А вскоре Ведомство учреждений императрицы Марии, занимавшихся благотворительностью, уже собирало дань с развлекательных заведений по всей империи. Чтобы не гоняться за владельцами театров и антрепренерами, чиновники ведомства ввели своеобразную предоплату. Полиция и власти не разрешали никаких представлений до тех пор, пока их организатор не предъявит билет специального образца из ведомства.
В некоторых частях империи пошли еще дальше и ввели плату за проведение частных вечеринок, концертов и домашних спектаклей. В Варшаве, например, полицейские являлись в дома и квартиры, из которых доносилась музыка, и требовали уплатить положенный сбор. Правда, из-за этого отношения полиции с состоятельными слоями общества испортились так, что полицейское начальство буквально умалило губернатора передать эту функцию другому ведомству. И в составе городского управления появились специальные чиновники, на которых возложили эту крайне неприятную миссию.
Самым удивительным в "позорищном сборе" было то, что вся страна исправно платила его, а Ведомство учреждений императрицы Марии собирало деньги, не имея на то никаких законных оснований. Указ Павла I относился исключительно к столице империи, а никакого другого законодательного акта, позволявшего производить сборы, не существовало. Только в 1882 году попечительский совет ведомства спохватился, и началось длительное разбирательство по поводу законности взимания сбора. Естественно, вспомнили и о генеральном плане Екатерины II. Получалось, что все театры более ста лет платили только 10% сборов, хотя матушка-императрица отписала на благотворительность четверть. Лучшие юридические умы с обеих сторон начали подготовку обоснований своей позиции. Судя по некоторым источникам, споры продолжались почти десть лет.
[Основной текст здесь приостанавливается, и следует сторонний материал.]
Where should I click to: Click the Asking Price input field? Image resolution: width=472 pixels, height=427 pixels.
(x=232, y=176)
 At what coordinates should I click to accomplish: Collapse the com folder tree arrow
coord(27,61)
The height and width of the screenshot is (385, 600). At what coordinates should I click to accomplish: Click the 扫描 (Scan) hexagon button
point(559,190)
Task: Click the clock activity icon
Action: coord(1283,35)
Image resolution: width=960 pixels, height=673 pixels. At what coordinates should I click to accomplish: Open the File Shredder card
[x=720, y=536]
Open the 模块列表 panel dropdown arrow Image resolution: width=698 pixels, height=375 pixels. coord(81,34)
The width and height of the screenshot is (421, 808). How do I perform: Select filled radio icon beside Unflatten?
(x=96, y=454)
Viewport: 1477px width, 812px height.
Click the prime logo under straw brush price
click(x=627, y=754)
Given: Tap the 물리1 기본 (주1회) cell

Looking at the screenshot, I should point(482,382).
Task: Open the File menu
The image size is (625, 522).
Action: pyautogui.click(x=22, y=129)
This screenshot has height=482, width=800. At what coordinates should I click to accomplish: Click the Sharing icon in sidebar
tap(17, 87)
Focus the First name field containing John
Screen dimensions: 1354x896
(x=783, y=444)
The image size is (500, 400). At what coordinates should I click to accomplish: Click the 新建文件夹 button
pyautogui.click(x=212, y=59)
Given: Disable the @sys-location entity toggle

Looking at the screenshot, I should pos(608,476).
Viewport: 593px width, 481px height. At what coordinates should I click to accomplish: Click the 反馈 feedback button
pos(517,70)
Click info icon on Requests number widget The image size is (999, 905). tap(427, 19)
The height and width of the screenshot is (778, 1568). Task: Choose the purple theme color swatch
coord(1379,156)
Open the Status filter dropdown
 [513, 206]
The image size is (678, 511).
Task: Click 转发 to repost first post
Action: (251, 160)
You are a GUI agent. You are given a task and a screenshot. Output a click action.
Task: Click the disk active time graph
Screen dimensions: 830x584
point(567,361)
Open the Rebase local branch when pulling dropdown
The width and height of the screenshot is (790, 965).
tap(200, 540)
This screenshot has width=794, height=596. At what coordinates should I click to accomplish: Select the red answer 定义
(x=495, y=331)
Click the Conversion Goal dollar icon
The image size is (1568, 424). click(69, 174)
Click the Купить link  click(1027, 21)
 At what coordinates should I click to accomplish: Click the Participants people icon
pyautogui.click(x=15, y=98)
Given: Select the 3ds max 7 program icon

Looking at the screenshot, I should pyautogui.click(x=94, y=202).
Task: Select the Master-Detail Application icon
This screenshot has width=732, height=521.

Но в конце концов опекунский совет счел за благо оставить все в прежнем виде.
Чайные страдания
Однако самое большое недоумение вызывали у подданных Российской империи акцизы на товары и продукты питания.
"До какой степени косвенные налоги могут удорожать товары и продукты,— писал возмущенный публицист К. Кабанов,— это видно из того, что, напр., спирт и водка благодаря налогу стоят в десять раз дороже против того, сколько бы они стоили, если бы налога не было. Или, например, табак у нас в семь раз дороже, чем в Германии; фунт чая в Англии стоит 31 коп., у нас тот же чай — 1 р. 50 к. Сахар у нас около 15 коп. фунт и дороже, а в Англии он так дешев, что им свиней кормят и находят в этом расчет; и т. д., и т. д.".
Хотя ничего странного, по существу, в этом не было. Когда вся страна испокон веку дружно уклонялась от сборов и податей, властям не оставалось ничего другого, как облагать огромными акцизами товары повседневного спроса. Или изо всех сил сохранять замшелые, но приносящие постоянный доход сборы — вроде "позорищного" или за повышение в чине.
При таком выборе товаров для косвенного обложения, правда, основная часть выплат падала на беднейшую часть населения. Тот же Кабанов писал:
"На кого же главным образом падают эти налоги? Легко понять, что если богатый и больше может потреблять сахару, чая, спичек и пр., чем бедный, то во всяком случае не настолько больше, насколько он богаче. Ведь если бедный выкуривает 10-20 папирос в день или тратит на себя 1-2 фунта сахару в месяц, то ведь человек, который в тысячу раз богаче, не может же в день выкурить 10 или 20 тысяч папирос или поесть в месяц несколько десятков пудов сахару, чтобы хоть сколько-нибудь уравняться с бедным в платеже косвенных налогов, т. е. платить налоги хоть сколько-нибудь соответственно своему состоянию".
Но и это — одна из традиций отечественного налогообложения, так глубоко уходящая корнями в глубь веков, что ее уже вряд ли выкорчуешь.